Hello everyone,
After a very successful serverside conference last week, and a bunch of discussions with various members of the community, I came up with a few small improvements that I’d like to pitch.
First of which is the long overdue exposing a simple demangle function. This was first discussed in 2019 (!), and followed up on in 2024 however neither attempts went all the way through evolution; so here’s another attempt at it.
You can view the complete pitch here: SE-NNNN: Expose demangle function in Runtime module. (Pull request)
Expose demangle function in Runtime module
- Proposal: SE-NNNN
- Authors: Konrad'ktoso'Malawski, Alejandro Alonso
- Review Manager: TODO
- Status: TODO
- Implementation: PR #84788
- Review:
- Previous pitch
Introduction
Swift symbols are subject to name mangling. These mangled names then show up in backtraces and other profiling tools. Mangled names may look something like this $sSS7cStringSSSPys4Int8VG_tcfC and often end up visible to developers, unless they are demangled before displaying.
In manu situations, it is much preferable to demangle the identifiers before displaying them. For example, the previously shown identifier would can be demangled as Swift.String.init(cString: Swift.UnsafePointer<Swift.Int8>) -> Swift.String, which is a nice human-readable format, that a Swift developer can easily understand.
This proposal introduces a new API that allows calling out to the Swift runtime's demangler, without leaving the process.
Motivation
Currently, many tools that need to display symbol names to developers are forced to create a process and execute the swift-demangle tool, or use unofficial runtime APIs to invoke the runtime's demangler.
Neither of these approaches are satisfactionary, because either we are paying a high cost for creating processes, or we're relying on unofficial APIs.
This proposal introduces an official demangle(:String) -> String? function that offers a maintained and safe way to call the Swift demangled from a running Swift application.
Proposed solution
We propose to introduce two demangle functions in the Runtime module:
A simple demangle method, returning an optional String:
public func demangle(_ mangledName: String) -> String?
And an overload which accepts a pre-allocated buffer into which the demangled string can be written:
@discardableResult
public func demangle(
_ mangledName: String,
into buffer: UnsafeMutableBufferPointer<Int8>
) -> DemanglingResult
public enum DemanglingResult: Equatable {
case success
case failed
case truncated(Int)
}
The buffer accepting API is necessary for performance sensitive use-cases, which attempt to demangle symbols in process, before displaying or sending them for further processing. In those use-cases it is common to have a known maximum buffer size into which we are willing to write the demangled representation.

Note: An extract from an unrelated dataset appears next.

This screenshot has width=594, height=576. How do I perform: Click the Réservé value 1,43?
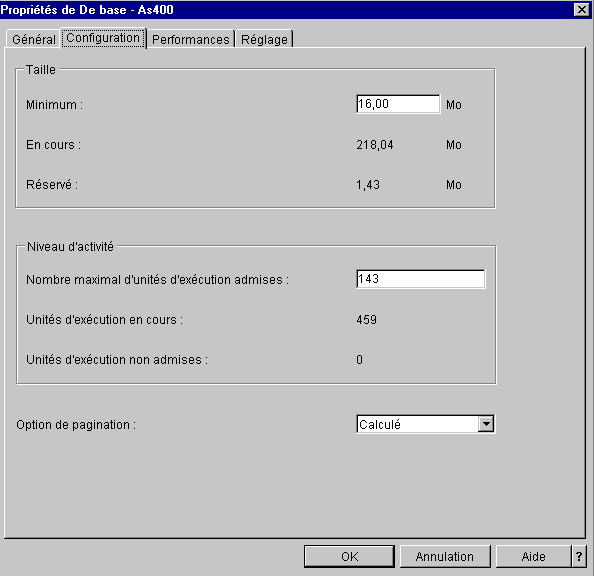pyautogui.click(x=368, y=185)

If the demangled representation does not fit the preallocated buffer, the demangle method will return truncated(actualSize) such that developers can determine by how much the buffer might need to be increased to handle the complete demangling.
Demangling format
While the mangled strings are part of Swift ABI and can therefore not really change on platforms with stable ABI, the demangled representation returned by the demangle functions is not guaranteed to be stable in any way.
The demangled representation may change without any warning, during even patch releases of Swift. The returned strings should be treated mostly as nicer to present to developers human readable representations, and it is not a goal to provide any form of guarantee about the exact shape of these.